President Zeman lights bonfire in honour of Masaryk

CTK

Czech President Milos Zeman lit a bonfire this evening in honour of the first Czechoslovak president Tomas Garrigue Masaryk, who died 82 years ago, after a commemorative event at Masaryk's grave at the Lany cemetery yesterday. The bonfire was also lit by Cardinal Dominik Duka, former foreign minister Karel Schwarzenberg (TOP 09) and Lany Mayor Karel Sklenicka.

Schwarzenberg said Masaryk's principles were not respected in society. He said the country had democracy but not enough democrats. He said he hoped that a new generation of democrats would grow up and "realise that freedom and democracy which Masaryk brought to the country are not taken for granted and that every generation has to fight for them." 

The Masaryk bonfires were for the first time lit in municipalities all over the country in 1935 on his 85th birthday.

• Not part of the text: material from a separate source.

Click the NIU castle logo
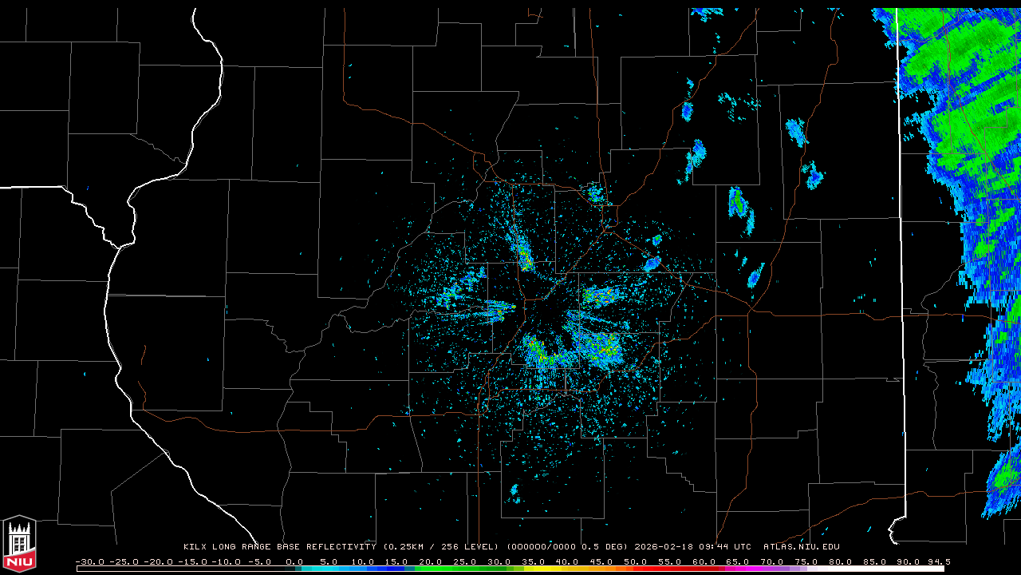Viewport: 1021px width, 575px height. click(x=19, y=544)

Masaryk died in 1937. Bonfires were then lit several times, but the tradition was cancelled after the Czechoslovak communist coup in 1948 and started again only in 2001.

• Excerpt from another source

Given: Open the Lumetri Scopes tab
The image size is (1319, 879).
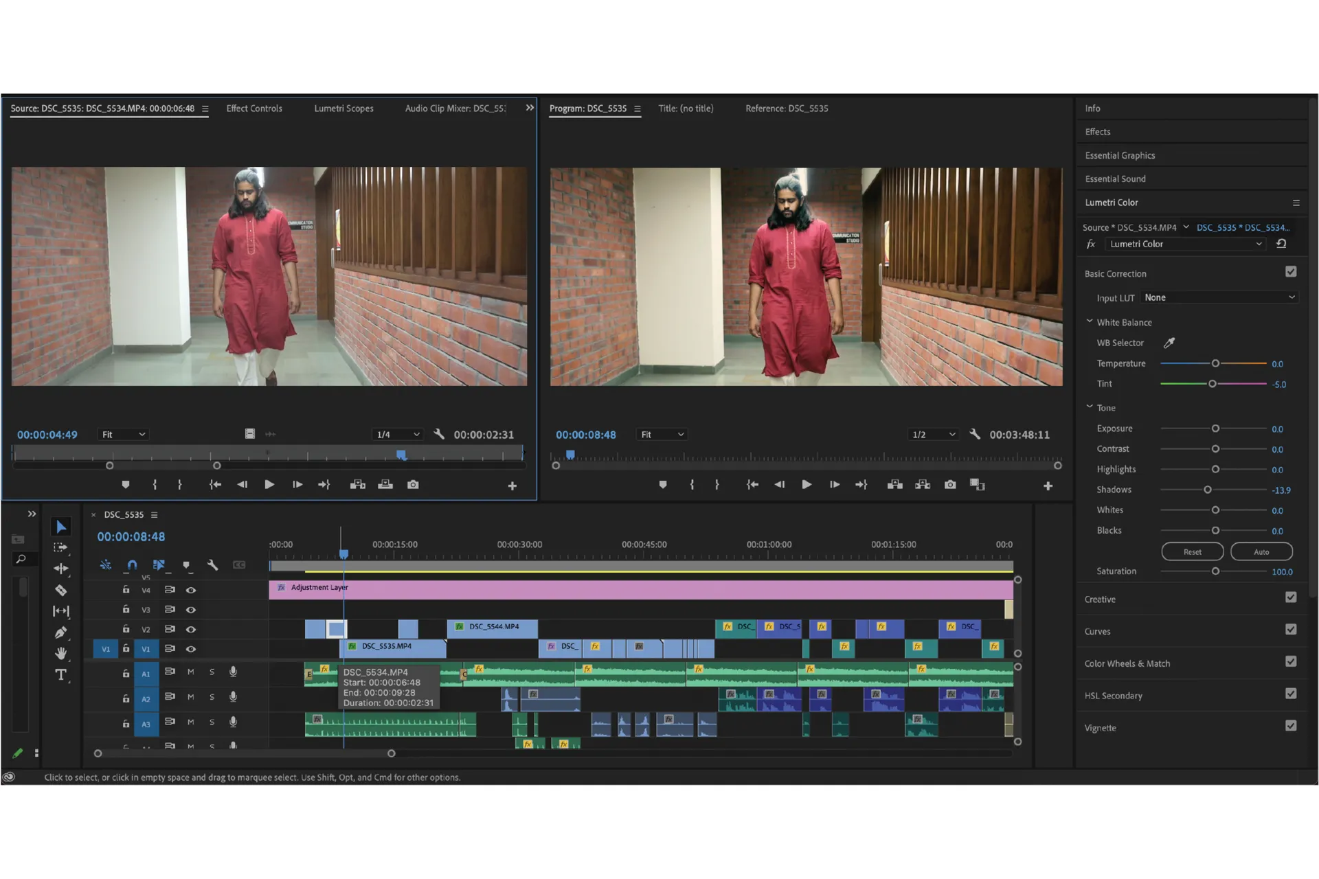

President Masaryk turned the castle in Lany in his countryside seat. After the fall of the communist regime in 1989, it turned into the presidential seat once again. President Zeman spends part of his time in the castle and he has official meetings there, same as his predecessors in the presidetial post, Vaclav Havel and Vaclav Klaus.

Zeman asked the crowd of people who came to see the lighting of the bonfire today to let him know if they had any ideas for improving the Lany park.

He said the pond has recently been cleaned as well as the brook along which fourteen linden trees were planted. He said he wanted to renovate the park so that it would look like it did in the times of Masaryk's gardener Ladislav Krejsa.